Peduli apa pada orang-orang yang berulangkali melirik dengan sudut mata mereka? Bahkan beberapa orang laki-laki terang-terangan menoleh pada gadis berambut panjang dengan sedikit rona merah yang menjalar di kedua pipinya. Terlihat menarik, tentu saja. Dan Diego lekas memberikan tatapan tajam pada lelaki brengsek yang berani memandangi wajah Vanilla-nya dengan tatapan seintens itu.
Yeah, tanpa disadari Diego mulai possessive pada gadis itu. Vanilla-nya? Oh, seolah-olah gadis itu memang sudah menjadi miliknya dan tidak ada lelaki lain yang boleh menikmati keindahan dalam setiap detail wajah polos tanpa make up itu.
"Choco lava cake." Diego menggeser piring kosong dari hadapan Vanilla dan menggantinya dengan yang lain. "Kue dengan lelehan cokelat di dalamnya. Ada potongan stroberi di bagian atasnya."
"Wow, pasti enak. Tapi kenapa sejak tadi kau tidak makan?"
"Aku tidak terlalu suka makanan manis. Melihatmu makan saja sudah membuatku kenyang."
"Oh, sayang sekali. Padahal kue-kue ini sangat lezat."
"Nikmatilah. Setelah ini kita ke bioskop. Ada film romance terbaru. Aku rasa sudah saatnya kau meninggalkan Princess-Princess Disney favoritmu dan beralih pada film romansa."
"Film apa pun akan terdengar sama bagiku. Aku hanya bisa mendengar para tokoh berbicara, tidak mengerti apa yang mereka lakukan." Vanilla mulai menikmati choco lava cake di hadapannya.
"Kalau begitu aku yang akan mendeskripsikan setiap adegannya secara detail, agar kau bisa memiliki bayangan."
"Sungguh?"
Diego menangkap binar indah pada mata dengan tatapan kosong gadis itu. Dan kenapa itu membuat hati Diego berdebar lembut? Seolah ada magnet di dalam mata yang memancarkan daya tarik tersendiri. Gadis itu sangat manis, semanis kue cokelat yang sedang dinikmatinya.
Diego menarik napas panjang, berusaha menetralkan debaran sialan di dadanya.
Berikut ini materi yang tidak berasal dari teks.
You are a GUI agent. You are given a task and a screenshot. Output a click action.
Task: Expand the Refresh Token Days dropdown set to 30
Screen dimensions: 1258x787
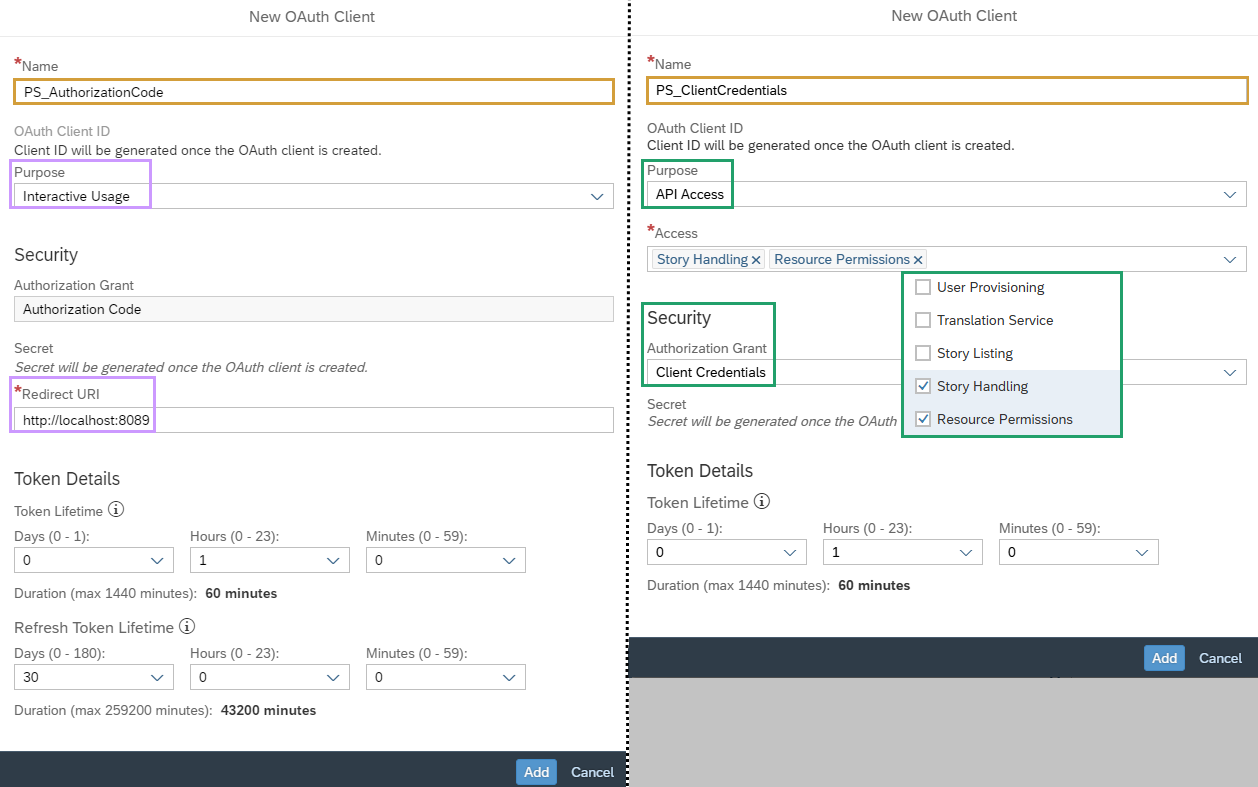(x=157, y=677)
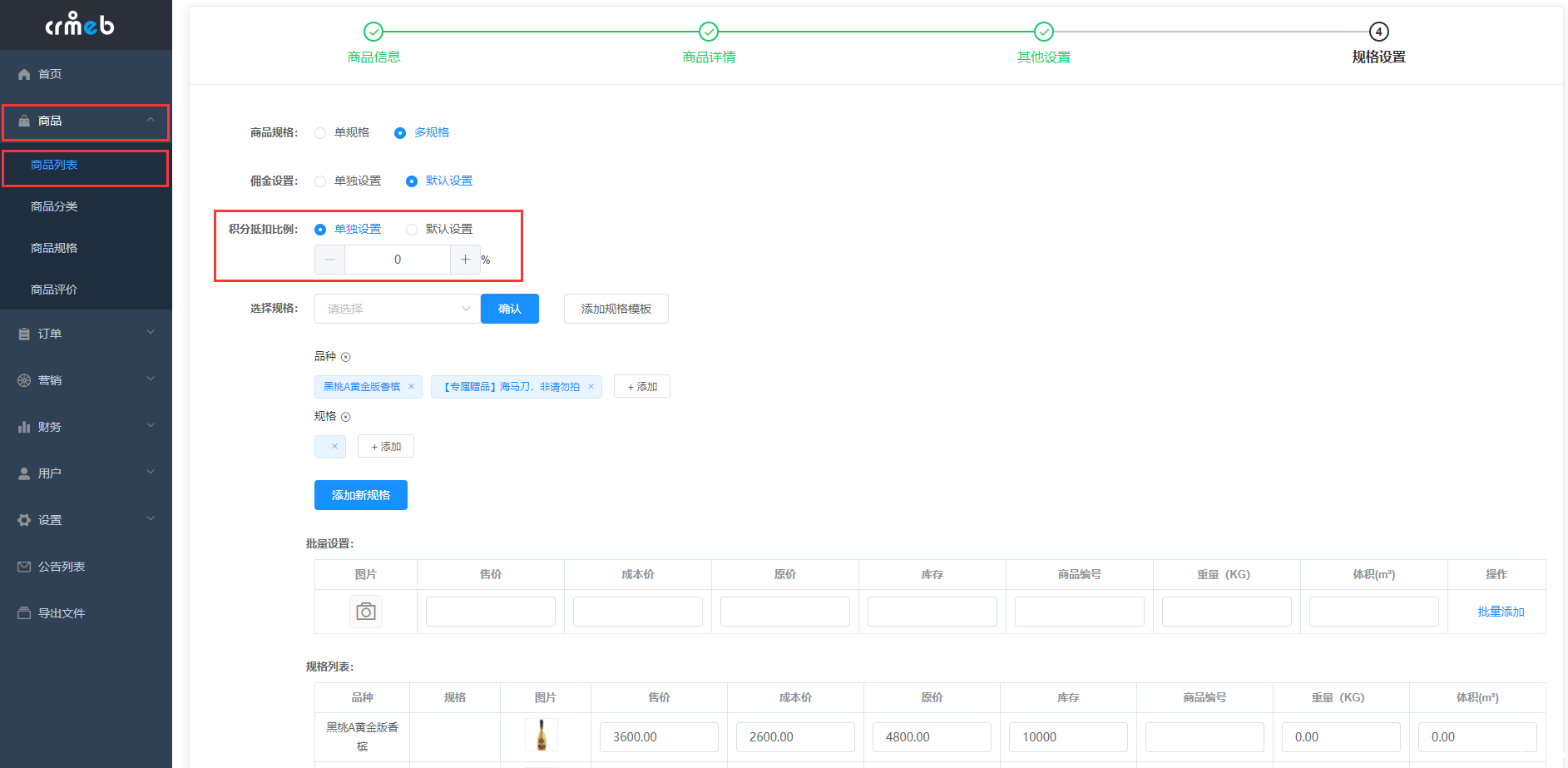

Oh, shit! Bagaimana mungkin ia bisa merasa serisau ini hanya karena melihat cara gadis itu menikmati makanannya? Lihatlah, Vanilla terlihat begitu anggun sekalipun sudut bibirnya mulai kotor oleh lelehan saus cokelat.
Diego menyugar rambutnya, gelisah. Matanya masih tertuju pada wajah Vanilla, tetapi otaknya mulai berkelana. Bagaimana rasanya jika dia menjilat sisa-sisa lelehan cokelat di bibir sensual gadis itu? Pasti lebih nikmat dari rasa choco lava itu, bukan? Sesuatu yang lembut, manis, dan ... menggairahkan?
Double shit! Apa yang kau pikirkan Diego? Kenapa tiba-tiba otakmu bisa sekotor itu?
"Masih ada matcha cake dan cheese cake, letaknya di arah jam 1. Kau bisa menghabiskannya. Aku ingin merokok sebentar di luar ruangan. Kalau kau butuh bantuan, lambaikan saja tanganmu. Aku mengawasimu dari luar."
"Oke, tapi jangan lama-lama. Aku tidak terbiasa berada di tempat umum, ini membuatku merasa sedikit tidak nyaman."
"Hanya sebatang, setelah itu aku kembali ke sini."
Vanilla mengangguk. "Kenapa tiba-tiba sekali? Biasanya kau tidak pernah merokok ketika sedang bersamaku."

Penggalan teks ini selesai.